Полученные результаты демонстрируют системное загрязнение производственной среды животноводческого комплекса потенциально патогенными грибами с формированием устойчивых микробных сообществ в ключевых объектах (корма, подстилка). Выявленная полирезистентность циркулирующих штаммов дрожжеподобных грибов к распространенным антимикотикам (устойчивость более чем к четырем препаратам) указывает на необходимость разработки специализированных мер контроля.

Чувствительность дрожжей к антимикотическим препаратам в контексте стандартов CLSI — это способность микроорганизмов подавлять видимый рост при определенных условиях испытаний in vitro. Выявленная резистентность к азоловой группе препаратов обусловливает необходимость их исключения из профилактических схем применения в животноводстве во избежание снижения эффективности противогрибковых мероприятий. В качестве альтернативных антигрибковых препаратов можно предложить препараты полиеновой группы и эхинокандины.

Учитывая потенциальную обратимость резистентности дрожжей к антимикотикам и положительный опыт ротации средств в смежных областях, обоснованной представляется стратегия последовательной смены противогрибковых препаратов для преодоления устойчивости Candida spp. при кандидозах.

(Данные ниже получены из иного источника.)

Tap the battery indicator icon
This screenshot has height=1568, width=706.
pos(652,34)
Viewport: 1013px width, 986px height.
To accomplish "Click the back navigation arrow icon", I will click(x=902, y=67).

Представленные в исследовании санитарно-микробиологические подходы к оценке грибковой контаминации на производственных объектах животноводства имеют выраженную комплексную профилактическую направленность, позволяющую улучшить условия труда работников ферм, а также организовать мероприятия по оздоровлению производственной среды животноводческого комплекса.